At this point, you may be wondering whether you always have to convert to decimal. No. In fact, the goal is to learn to work directly in hexadecimal. But at the beginning, converting to decimal is a very smart checking method. It helps you know whether your hexadecimal answer makes sense.
Here are the most important habits for working directly in hexadecimal.
You should memorize the digit values from $A$ to $F$. If you must keep stopping to remember that $D = 13$, the work becomes slow. You should also get comfortable with the idea that carrying happens at $16$ and borrowing means adding $16$.

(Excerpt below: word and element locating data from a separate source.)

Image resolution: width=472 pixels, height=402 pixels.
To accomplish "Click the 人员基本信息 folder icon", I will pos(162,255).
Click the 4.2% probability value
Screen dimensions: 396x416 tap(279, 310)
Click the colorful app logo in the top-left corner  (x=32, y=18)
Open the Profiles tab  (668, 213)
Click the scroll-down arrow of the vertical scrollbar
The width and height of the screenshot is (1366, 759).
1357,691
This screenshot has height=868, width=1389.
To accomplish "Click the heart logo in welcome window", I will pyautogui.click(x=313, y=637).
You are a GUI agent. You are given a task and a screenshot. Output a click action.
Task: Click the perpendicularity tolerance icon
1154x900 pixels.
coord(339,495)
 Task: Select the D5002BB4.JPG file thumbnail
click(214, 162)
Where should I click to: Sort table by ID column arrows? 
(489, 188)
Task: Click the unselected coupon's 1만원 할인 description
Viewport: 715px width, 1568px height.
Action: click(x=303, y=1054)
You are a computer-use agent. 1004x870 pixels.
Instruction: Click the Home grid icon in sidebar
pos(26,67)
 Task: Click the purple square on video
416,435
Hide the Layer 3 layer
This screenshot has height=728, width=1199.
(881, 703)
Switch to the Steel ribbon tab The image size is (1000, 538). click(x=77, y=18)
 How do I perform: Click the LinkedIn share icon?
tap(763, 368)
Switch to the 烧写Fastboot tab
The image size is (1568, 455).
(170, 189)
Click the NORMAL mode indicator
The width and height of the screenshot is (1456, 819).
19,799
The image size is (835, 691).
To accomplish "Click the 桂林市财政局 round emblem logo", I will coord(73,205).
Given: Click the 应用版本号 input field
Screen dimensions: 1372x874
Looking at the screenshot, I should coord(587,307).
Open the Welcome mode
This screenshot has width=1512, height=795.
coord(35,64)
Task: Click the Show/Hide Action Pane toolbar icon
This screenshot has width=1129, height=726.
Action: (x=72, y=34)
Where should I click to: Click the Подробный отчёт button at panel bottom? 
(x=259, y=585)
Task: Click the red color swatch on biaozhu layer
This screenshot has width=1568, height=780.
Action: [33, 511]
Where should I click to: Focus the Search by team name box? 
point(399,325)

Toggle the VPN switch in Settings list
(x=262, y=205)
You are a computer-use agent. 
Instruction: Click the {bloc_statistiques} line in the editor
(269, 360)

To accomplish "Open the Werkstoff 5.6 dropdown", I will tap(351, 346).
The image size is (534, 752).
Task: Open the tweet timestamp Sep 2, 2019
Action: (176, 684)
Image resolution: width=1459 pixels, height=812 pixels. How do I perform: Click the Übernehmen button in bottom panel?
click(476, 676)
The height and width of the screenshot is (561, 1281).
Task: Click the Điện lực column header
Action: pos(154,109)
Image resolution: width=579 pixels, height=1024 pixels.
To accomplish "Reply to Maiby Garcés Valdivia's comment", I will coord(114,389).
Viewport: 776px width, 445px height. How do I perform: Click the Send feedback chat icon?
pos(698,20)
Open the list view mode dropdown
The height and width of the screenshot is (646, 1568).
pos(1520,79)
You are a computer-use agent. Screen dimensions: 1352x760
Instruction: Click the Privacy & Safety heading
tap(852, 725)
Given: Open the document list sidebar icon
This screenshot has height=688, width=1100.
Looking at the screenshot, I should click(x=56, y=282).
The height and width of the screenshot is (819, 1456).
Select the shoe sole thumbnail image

For addition, whenever a column total reaches $16$ or more, carry $1$ to the next place.
For subtraction, whenever the top digit is too small, borrow $1$ from the next place, which adds $16$ to the current place.
For multiplication, multiply digit values as usual, then convert the product back into hexadecimal.
For division, use the same logic as long division in decimal, but think in hexadecimal groups and check with multiplication.
It also helps to know hexadecimal place values:
$$16^0 = 1$$
$$16^1 = 16$$
$$16^2 = 256$$
$$16^3 = 4096$$
So a number like $3A5_{16}$ means:
$$3A5_{16} = 3 \cdot 16^2 + 10 \cdot 16 + 5$$
That becomes:
$$3A5_{16} = 3 \cdot 256 + 160 + 5 = 933_{10}$$
Understanding place value makes the arithmetic much easier.
Conclusion
So hexadecimal math is ordinary arithmetic done in base $16$ instead of base $10$. If you remember the digit values, the place values, and the base $16$ carrying and borrowing rules, you can do addition, subtraction, multiplication, and division confidently.